バルセロナはランブラス通りのボケリア市場。

今日はウサギの話。バルセロナのボケリア市場でそのまま吊るして売っていた。写真も撮っているが肉食観に劇的な影響を及ぼしかねないので、ここでは掲載しない。現地の子どもたちはその吊るしを見てもまったく平気だし、親が買って調理した肉をおいしく食べる。

スペインやフランスの市場に行くと、子豚も鴨もウサギも調理されずにそのままの形で売られている。ウサギは毛皮のまま後ろ足を結んで吊り下げられている。つまり、頭が下で耳が垂れた状態だ。処理された肉もあるが、ほとんど一羽売りだ。ペットとして飼われていたウサギではない。食用に飼育されたかなり大きなウサギで、「ラパン」と呼ばれている。ウシやブロイラーがそうであるように、ウサギもウマもハトも――食材になる動物はすべて――食用として肥育されているものだ。

小さい頃、「♪兎追いし彼の山 小鮒釣りし彼の川」というあの歌はまず耳で聞いた。意味もわからず、聞こえたまま「ウサギおいしい」と思った。食べたことがなかったが、おいしいと歌うのだからおいしいのだろうと思った。「こぶな」もまさか小鮒などとは想像がつかず、「昆布の何か」だろうと思っていた。


小学3年頃、ウサギを飼っていた。当時の大阪市内にはまだ田畑も残っており、その田畑を少しずつ埋め立てて新しい住宅が建ち始めていた。だから、家の前の畑のそばに小屋を作ってウサギを育てていた。首輪をつけて散歩もさせていた。ウサギの好物のオオバコはそこらじゅうに自生していた。

年末のある日、飼っていたウサギが消えた。親が「逃げた」とか「盗まれた」と言っていたので、いなくなったことはつらかったが受け入れた。数年後、今もウサギを常食している地方があることを知り、もしかして大人たちの胃袋に消えたのではないかと疑った。町内の誰かがさばいて、雑煮の具に使ったのではないかと。古来、ウサギをニワトリだと言って食べていた日本人だ、ぼくが可愛がっていたウサギが食材になっていたとしても不思議はない。
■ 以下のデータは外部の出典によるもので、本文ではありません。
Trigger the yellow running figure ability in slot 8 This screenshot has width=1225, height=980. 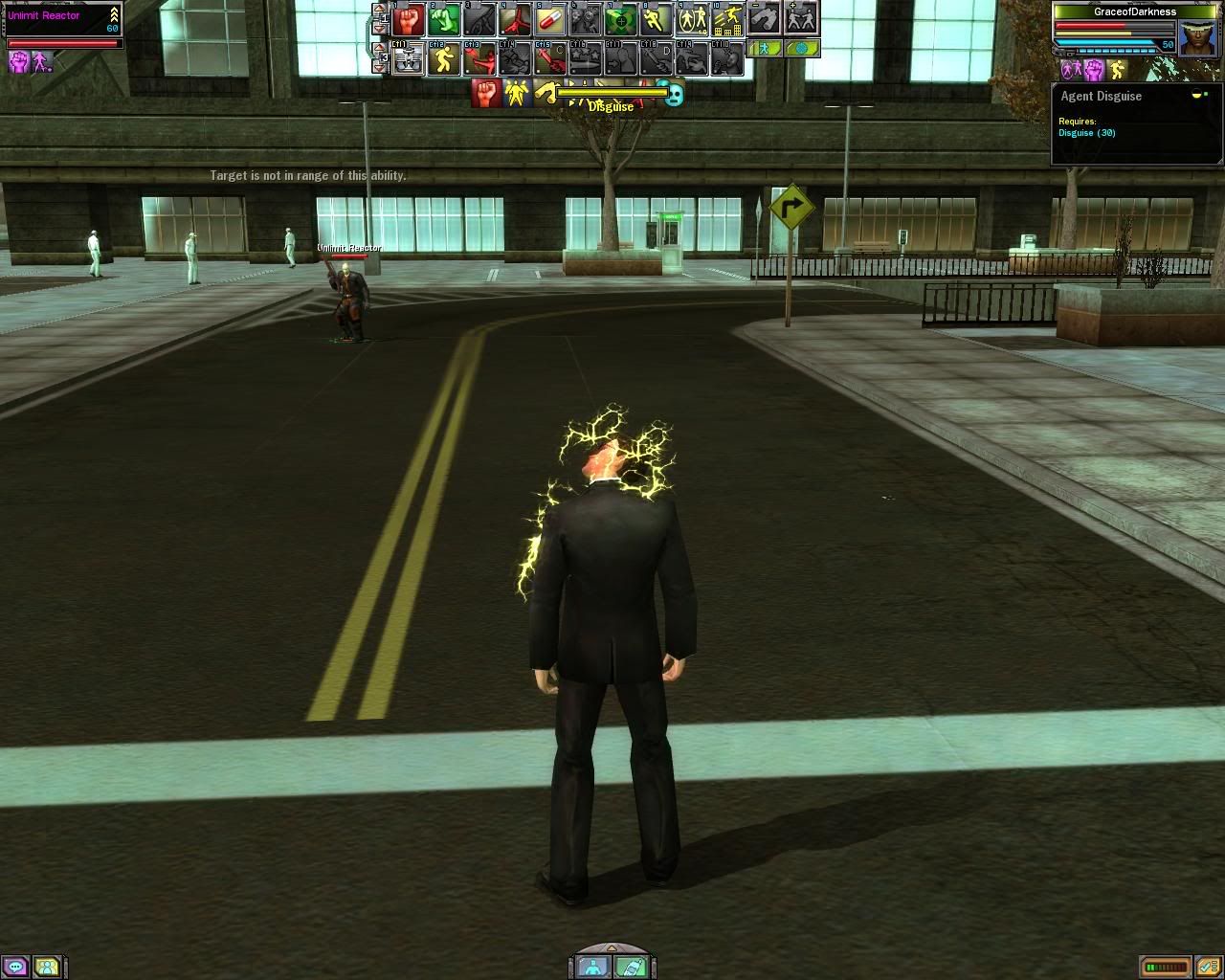pos(656,19)
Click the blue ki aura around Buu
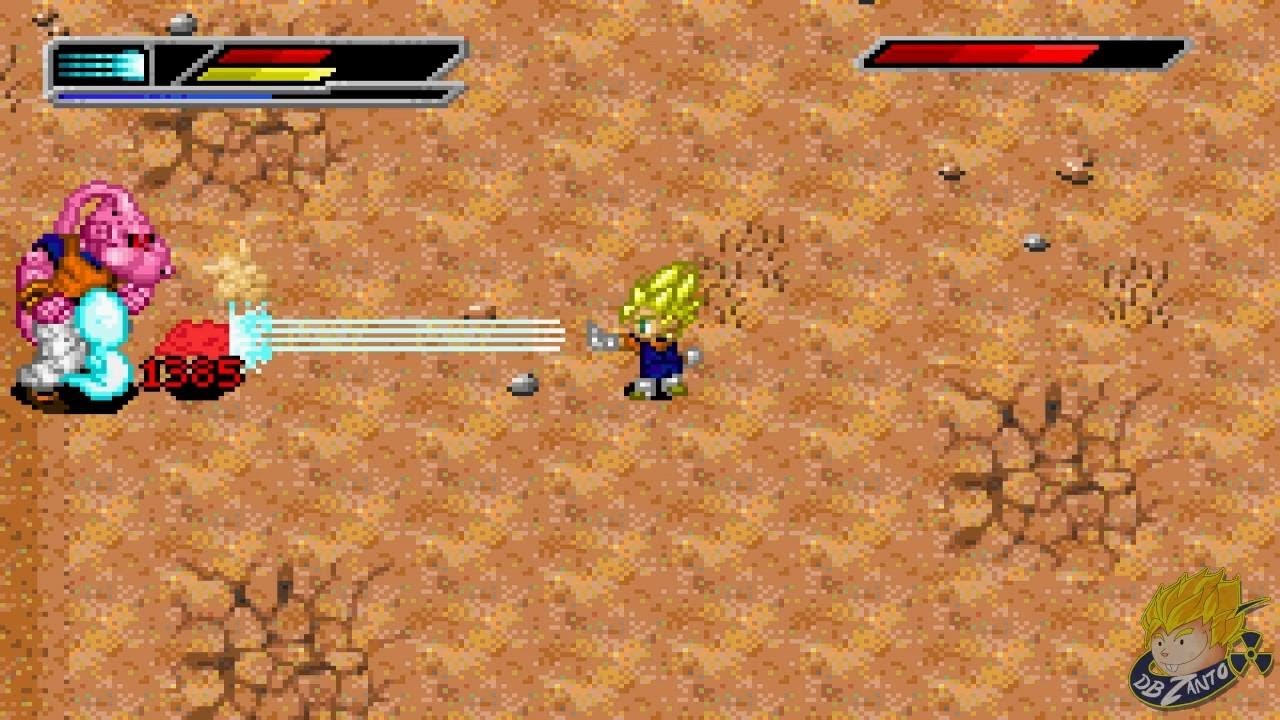 click(x=100, y=340)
小学校の高学年ではウサギ狩りイベント付きの遠足があった。みんなで一斉にウサギを追って捕まえウサギ汁にしようというものだ。小山の下から上へ追いかけるので捕まらない。ウサギは前足が短く後ろ足が長いので、上るのは得意なのだ。結局一羽も獲れなかったが、ウサギ汁と称したそれらしきものが器に入って出てきた。事前に漁師が獲ったものという説明だった。ウサギ肉だったとすれば、あれが初めての実食になる。

スペインではウサギ肉はパエリアに使われる。パエリアは元々農家の料理なので、米と狩猟したウサギの肉をスープで炊き込むのは理にかなっている。想像以上に小骨が多い。東京のフランス料理店では野ウサギのソテーを食した。育てたラパンと違って、クセが強いのでニンニクやハーブが欠かせない。食感は地鶏などとさほど変わらない。

「ウサギを食べるなんて!」と言う人もいるが、そんなことを言い出せば、「ウシを、ブタを、ヒツジを、トリを食べるなんて!」と言わないといけないし、「回転寿司でサカナを食べるなんて!」とも言うべきだろう。魚を誰よりも深く愛するさかなクンは、魚の絵も上手に描くしおいしそうにきれいに食べる。食育の理想形だと思う。なお、好んでウサギを食べようとは思わない。せっかくこの地に来た、しかもたまたまメニューに載っている……これも何かの縁ではないかという感じで注文する。この時期ならイノシシもエゾシカもメニューにあればいただくことになる。